→ Exercise tasks
A: In the KDD Cup notebook, which locale codes does the filtering step keep?
B: Why does the KDD Cup notebook filter the session data by the "locale" column? Answer in one to three sentences.
C: Can you continue the KDD Cup notebook from its last line of code?

··· Text excerpt ···

**Load Library**

In [1]:
import pandas as pd
import numpy as np
import polars as pl
from tqdm import tqdm
from collections import defaultdict

**Load CSV File**

In [3]:
session_train = pd.read_csv('/root/KDDCUP/KDDCUP数据集/sessions_train.csv')
session_test_phase1 = pd.read_csv('/root/KDDCUP/KDDCUP数据集/sessions_test_task1.csv')
session_test_phase2 = pd.read_csv('/root/KDDCUP/KDDCUP数据集/sessions_test_task1_phase1.csv')

**Use pl data type**

In [4]:
session_train = pl.from_pandas(session_train)
session_test_phase1 = pl.from_pandas(session_test_phase1)
session_test_phase2 = pl.from_pandas(session_test_phase2)

**Task1 Only use data from DE, UK and JP Area, Delete the irrelevant ones**

In [5]:
location = ["DE", "UK", "JP"]
session_train = session_train.filter(pl.col("locale").is_in(location))
session_test_phase1 = session_test_phase1.filter(pl.col("locale").is_in(location))

··· Provided data ···

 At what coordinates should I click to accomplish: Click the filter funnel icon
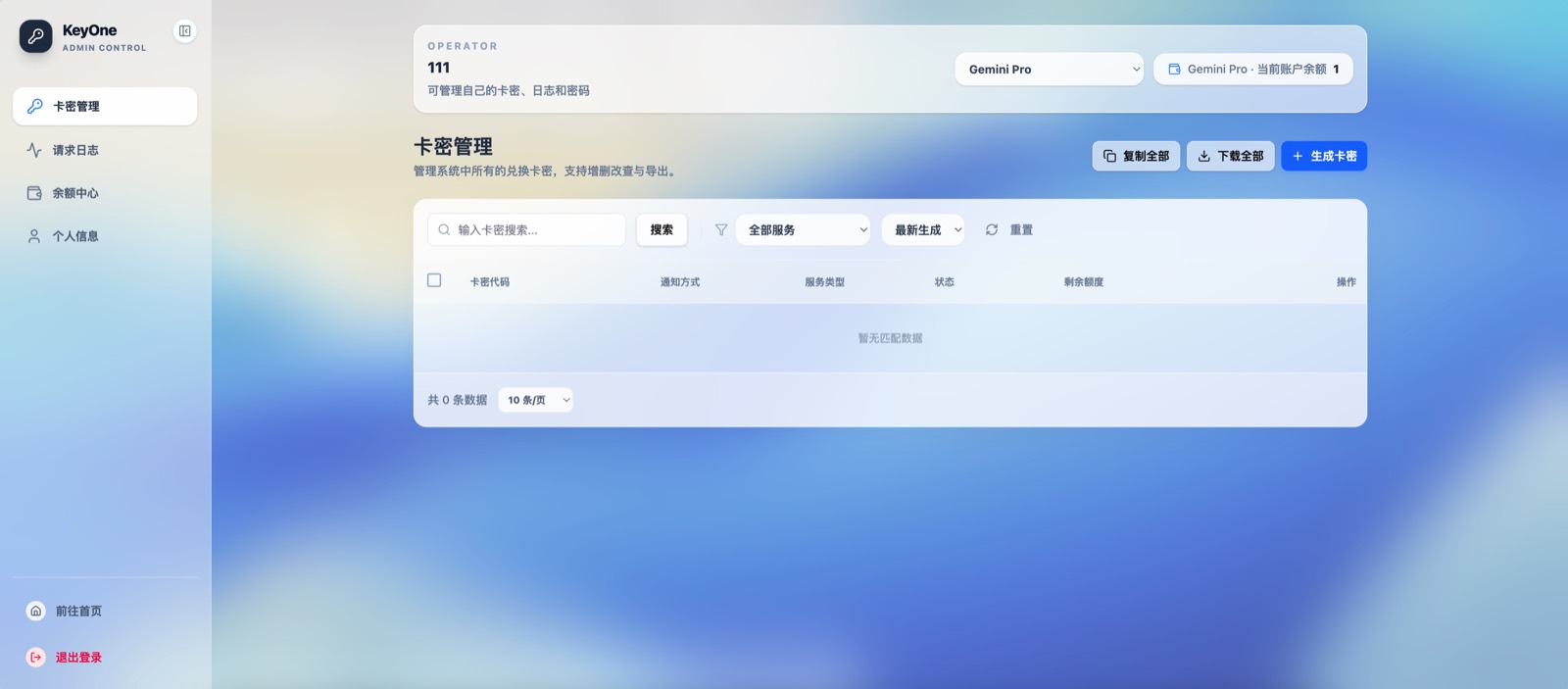click(x=721, y=229)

···

→ Outputs
A: DE, UK and JP.

B: Task 1 uses only data from the DE, UK and JP areas, so the notebook keeps the sessions whose locale is in that list and deletes the rest.

C:
session_test_phase2 = session_test_phase2.filter(pl.col("locale").is_in(location))

**Have a look with the data we found that session_test_phase1/2.prev_item contains characters only, not list of characters**

In [6]:
session_train.head()

prev_items,next_item,locale
str,str,str
"""['B09W9FND7K' 'B09JSPLN1M']""","""B09M7GY217""","""DE"""
"""['B076THCGSG' 'B007MO8IME' 'B0…","""B001B4THSA""","""DE"""
"""['B0B1LGXWDS' 'B00AZYORS2' 'B0…","""B0767DTG2Q""","""DE"""
"""['B09XMTWDVT' 'B0B4MZZ8MB' 'B0…","""B0B4R9NN4B""","""DE"""
"""['B09Y5CSL3T' 'B09Y5DPTXN' 'B0…","""B0BGVBKWGZ""","""DE"""


**Therefore, furter step is needed**

In [7]:
%%time
session_train = session_train.with_columns(
    pl.col("prev_items")
    .str.replace_all(r"[\[\]']", "")  # Remove [ ] and ' 
    .str.split(" ")  # Return a list of strings
    .alias("prev_items")
)

session_test_phase1 = session_test_phase1.with_columns(
    pl.col("prev_items")
    .str.replace_all(r"[\[\]']", "")
    .str.split(" ")
    .alias("prev_items")
)

session_test_phase2 = session_test_phase2.with_columns(
    pl.col("prev_items")
    .str.replace_all(r"[\[\]']", "")
    .str.split(" ")
    .alias("prev_items")
)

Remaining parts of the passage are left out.